__INSTRUCTIONS FOR THE TASK__.
Reproduce only the part of the material that opens with the line containing "Click the project-level icon beside GOROOT" and closes with the line containing "pyautogui.click(x=67, y=879)", substituting "stockholder" for "shareholder" and leaving everything else unchanged.

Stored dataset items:

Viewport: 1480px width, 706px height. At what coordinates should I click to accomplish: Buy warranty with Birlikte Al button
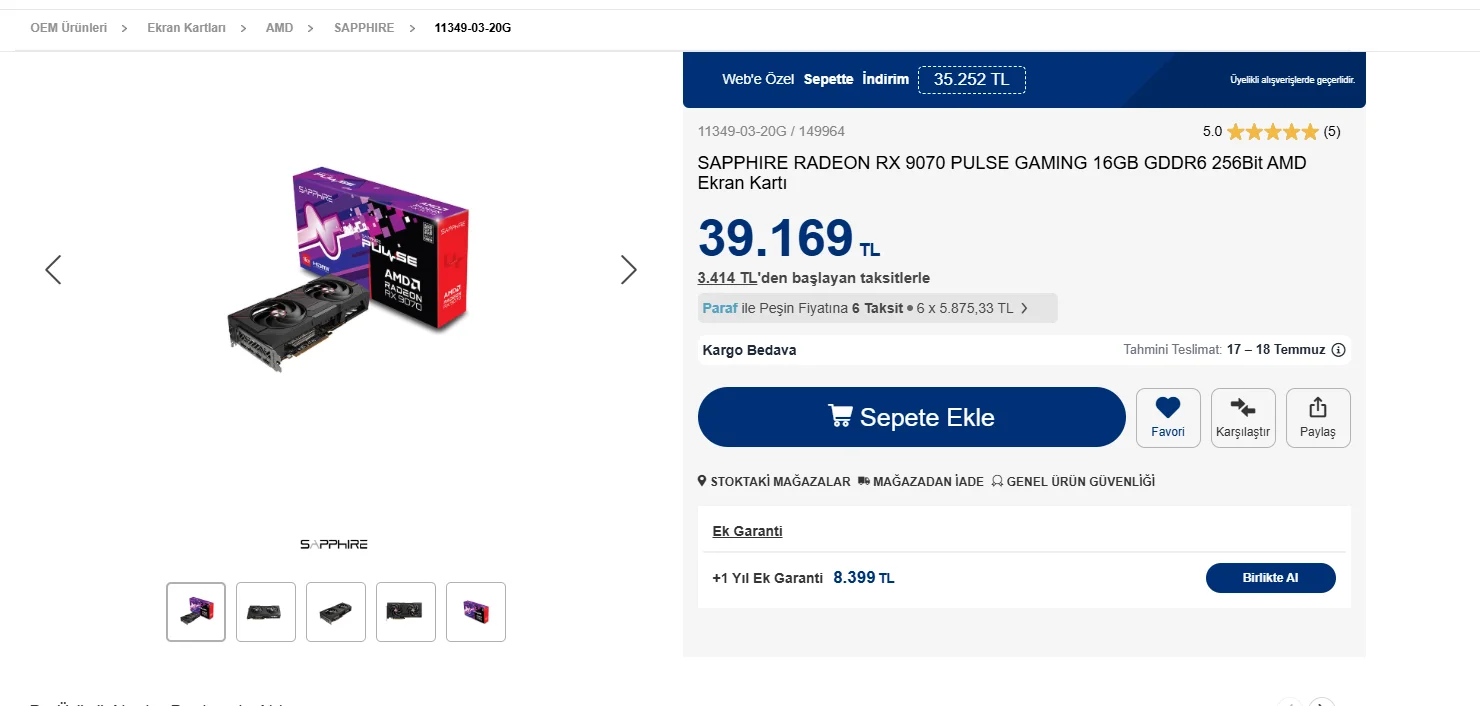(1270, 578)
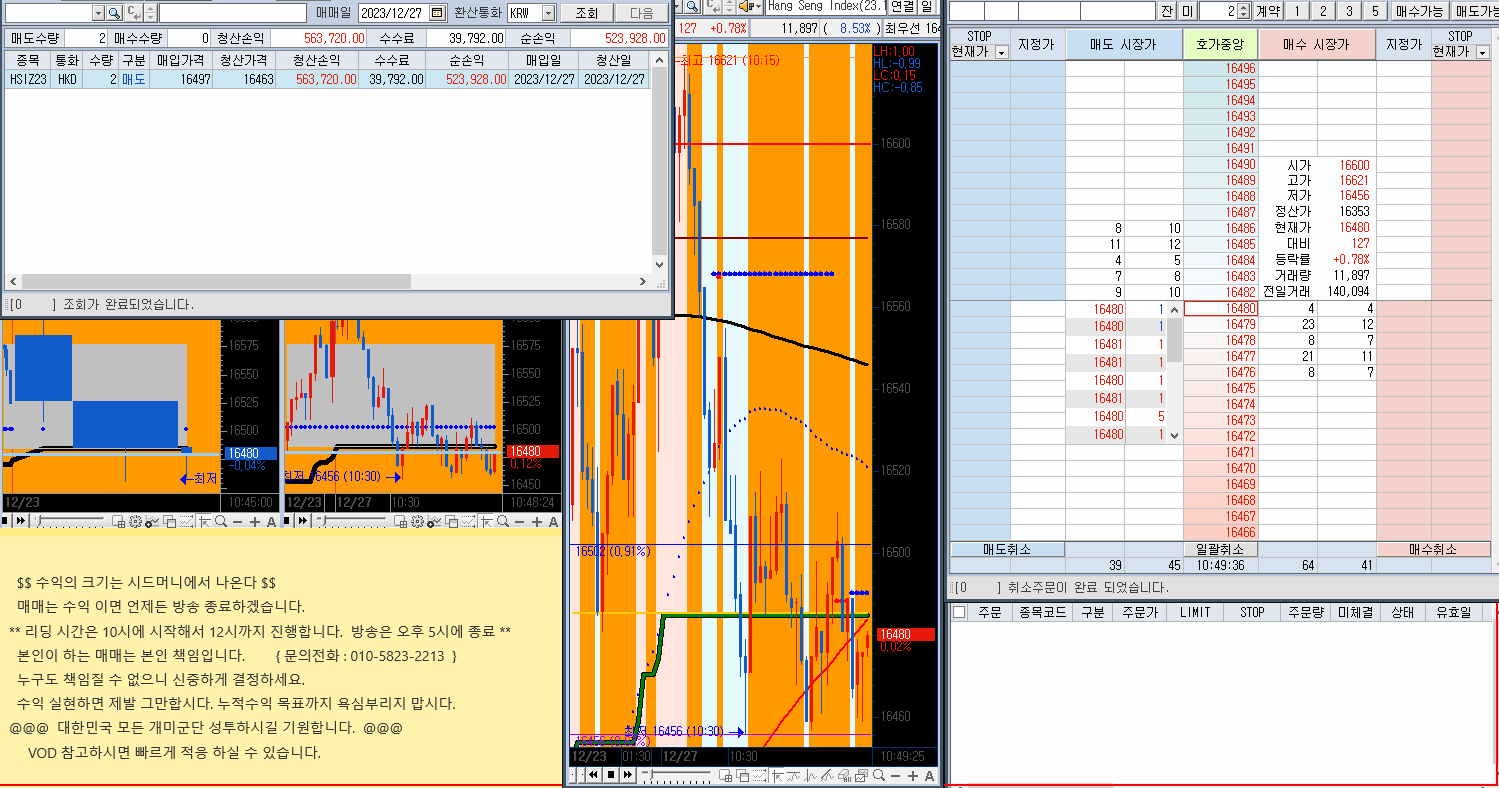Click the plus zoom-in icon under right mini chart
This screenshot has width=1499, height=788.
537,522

---

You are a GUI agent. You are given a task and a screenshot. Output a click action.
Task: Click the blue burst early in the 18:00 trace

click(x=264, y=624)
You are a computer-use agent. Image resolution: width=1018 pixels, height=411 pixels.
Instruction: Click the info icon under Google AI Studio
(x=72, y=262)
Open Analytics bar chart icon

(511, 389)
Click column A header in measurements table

--

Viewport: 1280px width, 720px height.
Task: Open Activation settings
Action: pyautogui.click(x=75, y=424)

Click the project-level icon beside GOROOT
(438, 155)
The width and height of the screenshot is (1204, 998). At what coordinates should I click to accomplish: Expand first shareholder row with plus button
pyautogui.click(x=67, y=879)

__WORKED SOLUTION__.
Click the project-level icon beside GOROOT
(438, 155)
The width and height of the screenshot is (1204, 998). At what coordinates should I click to accomplish: Expand first stockholder row with plus button
pyautogui.click(x=67, y=879)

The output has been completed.